▶ Item-finding records:
■ ■ ■ ■ ■
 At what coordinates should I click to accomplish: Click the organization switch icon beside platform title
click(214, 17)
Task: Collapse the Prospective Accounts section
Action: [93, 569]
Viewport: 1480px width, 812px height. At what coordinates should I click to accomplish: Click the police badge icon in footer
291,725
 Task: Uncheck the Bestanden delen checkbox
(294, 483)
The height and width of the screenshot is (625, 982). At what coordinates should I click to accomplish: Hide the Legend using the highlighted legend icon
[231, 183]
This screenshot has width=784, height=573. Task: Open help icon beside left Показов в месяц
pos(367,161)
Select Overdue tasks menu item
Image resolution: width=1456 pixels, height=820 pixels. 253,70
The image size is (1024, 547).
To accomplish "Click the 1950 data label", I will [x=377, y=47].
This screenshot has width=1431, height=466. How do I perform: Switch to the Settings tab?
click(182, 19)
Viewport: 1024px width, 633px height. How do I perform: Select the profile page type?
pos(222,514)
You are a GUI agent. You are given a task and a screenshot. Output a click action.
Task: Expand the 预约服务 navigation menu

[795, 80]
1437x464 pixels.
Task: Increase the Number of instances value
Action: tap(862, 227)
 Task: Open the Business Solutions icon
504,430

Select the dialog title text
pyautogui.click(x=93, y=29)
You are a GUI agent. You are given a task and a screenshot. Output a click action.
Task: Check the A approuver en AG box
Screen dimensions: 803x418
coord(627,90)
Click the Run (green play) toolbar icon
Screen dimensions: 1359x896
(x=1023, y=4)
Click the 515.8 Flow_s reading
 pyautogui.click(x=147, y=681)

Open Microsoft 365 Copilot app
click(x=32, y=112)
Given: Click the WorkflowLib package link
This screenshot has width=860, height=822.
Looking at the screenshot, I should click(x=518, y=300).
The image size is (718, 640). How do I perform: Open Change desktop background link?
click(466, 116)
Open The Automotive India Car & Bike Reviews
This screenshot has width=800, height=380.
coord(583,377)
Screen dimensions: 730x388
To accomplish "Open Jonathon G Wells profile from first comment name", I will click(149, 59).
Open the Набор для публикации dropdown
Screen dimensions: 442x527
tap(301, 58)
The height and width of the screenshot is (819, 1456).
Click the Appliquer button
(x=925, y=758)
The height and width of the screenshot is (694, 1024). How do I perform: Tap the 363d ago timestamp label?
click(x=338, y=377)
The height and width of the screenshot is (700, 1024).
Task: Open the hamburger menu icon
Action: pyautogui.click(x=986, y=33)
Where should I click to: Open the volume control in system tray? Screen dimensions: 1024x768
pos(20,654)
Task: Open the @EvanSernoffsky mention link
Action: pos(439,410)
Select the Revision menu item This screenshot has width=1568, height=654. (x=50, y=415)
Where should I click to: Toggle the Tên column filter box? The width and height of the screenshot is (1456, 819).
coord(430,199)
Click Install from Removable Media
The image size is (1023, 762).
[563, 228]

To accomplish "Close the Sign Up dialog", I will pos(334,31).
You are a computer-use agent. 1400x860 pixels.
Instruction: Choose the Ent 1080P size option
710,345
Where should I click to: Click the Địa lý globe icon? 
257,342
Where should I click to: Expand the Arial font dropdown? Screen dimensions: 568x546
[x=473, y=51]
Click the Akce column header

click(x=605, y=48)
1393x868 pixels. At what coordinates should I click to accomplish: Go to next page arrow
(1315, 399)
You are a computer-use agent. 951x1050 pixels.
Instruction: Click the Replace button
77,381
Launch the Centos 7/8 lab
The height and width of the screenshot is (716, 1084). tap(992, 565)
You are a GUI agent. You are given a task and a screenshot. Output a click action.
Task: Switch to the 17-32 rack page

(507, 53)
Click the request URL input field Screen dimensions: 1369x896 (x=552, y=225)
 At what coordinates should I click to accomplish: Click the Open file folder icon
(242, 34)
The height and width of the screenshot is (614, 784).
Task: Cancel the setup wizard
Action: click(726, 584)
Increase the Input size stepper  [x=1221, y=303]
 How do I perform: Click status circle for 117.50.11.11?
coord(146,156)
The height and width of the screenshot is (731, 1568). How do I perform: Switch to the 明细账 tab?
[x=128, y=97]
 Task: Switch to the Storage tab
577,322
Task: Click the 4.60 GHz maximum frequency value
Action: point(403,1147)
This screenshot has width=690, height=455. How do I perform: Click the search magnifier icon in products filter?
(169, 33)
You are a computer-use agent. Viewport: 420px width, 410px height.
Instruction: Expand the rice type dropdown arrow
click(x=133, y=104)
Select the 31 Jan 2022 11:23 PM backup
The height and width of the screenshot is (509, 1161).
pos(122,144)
■ ■ ■ ■ ■
▶ WHAT YOU SHOULD DO: Rewrite the lines above as a JSON list of strings, with one string for each line and no entries for blank lines.

▶ EXERCISE OUTPUT:
[
  " At what coordinates should I click to accomplish: Click the organization switch icon beside platform title",
  "click(214, 17)",
  "Task: Collapse the Prospective Accounts section",
  "Action: [93, 569]",
  "Viewport: 1480px width, 812px height. At what coordinates should I click to accomplish: Click the police badge icon in footer",
  "291,725",
  " Task: Uncheck the Bestanden delen checkbox",
  "(294, 483)",
  "The height and width of the screenshot is (625, 982). At what coordinates should I click to accomplish: Hide the Legend using the highlighted legend icon",
  "[231, 183]",
  "This screenshot has width=784, height=573. Task: Open help icon beside left Показов в месяц",
  "pos(367,161)",
  "Select Overdue tasks menu item",
  "Image resolution: width=1456 pixels, height=820 pixels. 253,70",
  "The image size is (1024, 547).",
  "To accomplish \"Click the 1950 data label\", I will [x=377, y=47].",
  "This screenshot has width=1431, height=466. How do I perform: Switch to the Settings tab?",
  "click(182, 19)",
  "Viewport: 1024px width, 633px height. How do I perform: Select the profile page type?",
  "pos(222,514)",
  "You are a GUI agent. You are given a task and a screenshot. Output a click action.",
  "Task: Expand the 预约服务 navigation menu",
  "[795, 80]",
  "1437x464 pixels.",
  "Task: Increase the Number of instances value",
  "Action: tap(862, 227)",
  " Task: Open the Business Solutions icon",
  "504,430",
  "Select the dialog title text",
  "pyautogui.click(x=93, y=29)",
  "You are a GUI agent. You are given a task and a screenshot. Output a click action.",
  "Task: Check the A approuver en AG box",
  "Screen dimensions: 803x418",
  "coord(627,90)",
  "Click the Run (green play) toolbar icon",
  "Screen dimensions: 1359x896",
  "(x=1023, y=4)",
  "Click the 515.8 Flow_s reading",
  " pyautogui.click(x=147, y=681)",
  "Open Microsoft 365 Copilot app",
  "click(x=32, y=112)",
  "Given: Click the WorkflowLib package link",
  "This screenshot has width=860, height=822.",
  "Looking at the screenshot, I should click(x=518, y=300).",
  "The image size is (718, 640). How do I perform: Open Change desktop background link?",
  "click(466, 116)",
  "Open The Automotive India Car & Bike Reviews",
  "This screenshot has width=800, height=380.",
  "coord(583,377)",
  "Screen dimensions: 730x388",
  "To accomplish \"Open Jonathon G Wells profile from first comment name\", I will click(149, 59).",
  "Open the Набор для публикации dropdown",
  "Screen dimensions: 442x527",
  "tap(301, 58)",
  "The height and width of the screenshot is (819, 1456).",
  "Click the Appliquer button",
  "(x=925, y=758)",
  "The height and width of the screenshot is (694, 1024). How do I perform: Tap the 363d ago timestamp label?",
  "click(x=338, y=377)",
  "The height and width of the screenshot is (700, 1024).",
  "Task: Open the hamburger menu icon",
  "Action: pyautogui.click(x=986, y=33)",
  "Where should I click to: Open the volume control in system tray? Screen dimensions: 1024x768",
  "pos(20,654)",
  "Task: Open the @EvanSernoffsky mention link",
  "Action: pos(439,410)",
  "Select the Revision menu item This screenshot has width=1568, height=654. (x=50, y=415)",
  "Where should I click to: Toggle the Tên column filter box? The width and height of the screenshot is (1456, 819).",
  "coord(430,199)",
  "Click Install from Removable Media",
  "The image size is (1023, 762).",
  "[563, 228]",
  "To accomplish \"Close the Sign Up dialog\", I will pos(334,31).",
  "You are a computer-use agent. 1400x860 pixels.",
  "Instruction: Choose the Ent 1080P size option",
  "710,345",
  "Where should I click to: Click the Địa lý globe icon? ",
  "257,342",
  "Where should I click to: Expand the Arial font dropdown? Screen dimensions: 568x546",
  "[x=473, y=51]",
  "Click the Akce column header",
  "click(x=605, y=48)",
  "1393x868 pixels. At what coordinates should I click to accomplish: Go to next page arrow",
  "(1315, 399)",
  "You are a computer-use agent. 951x1050 pixels.",
  "Instruction: Click the Replace button",
  "77,381",
  "Launch the Centos 7/8 lab",
  "The height and width of the screenshot is (716, 1084). tap(992, 565)",
  "You are a GUI agent. You are given a task and a screenshot. Output a click action.",
  "Task: Switch to the 17-32 rack page",
  "(507, 53)",
  "Click the request URL input field Screen dimensions: 1369x896 (x=552, y=225)",
  " At what coordinates should I click to accomplish: Click the Open file folder icon",
  "(242, 34)",
  "The height and width of the screenshot is (614, 784).",
  "Task: Cancel the setup wizard",
  "Action: click(726, 584)",
  "Increase the Input size stepper  [x=1221, y=303]",
  " How do I perform: Click status circle for 117.50.11.11?",
  "coord(146,156)",
  "The height and width of the screenshot is (731, 1568). How do I perform: Switch to the 明细账 tab?",
  "[x=128, y=97]",
  " Task: Switch to the Storage tab",
  "577,322",
  "Task: Click the 4.60 GHz maximum frequency value",
  "Action: point(403,1147)",
  "This screenshot has width=690, height=455. How do I perform: Click the search magnifier icon in products filter?",
  "(169, 33)",
  "You are a computer-use agent. Viewport: 420px width, 410px height.",
  "Instruction: Expand the rice type dropdown arrow",
  "click(x=133, y=104)",
  "Select the 31 Jan 2022 11:23 PM backup",
  "The height and width of the screenshot is (509, 1161).",
  "pos(122,144)"
]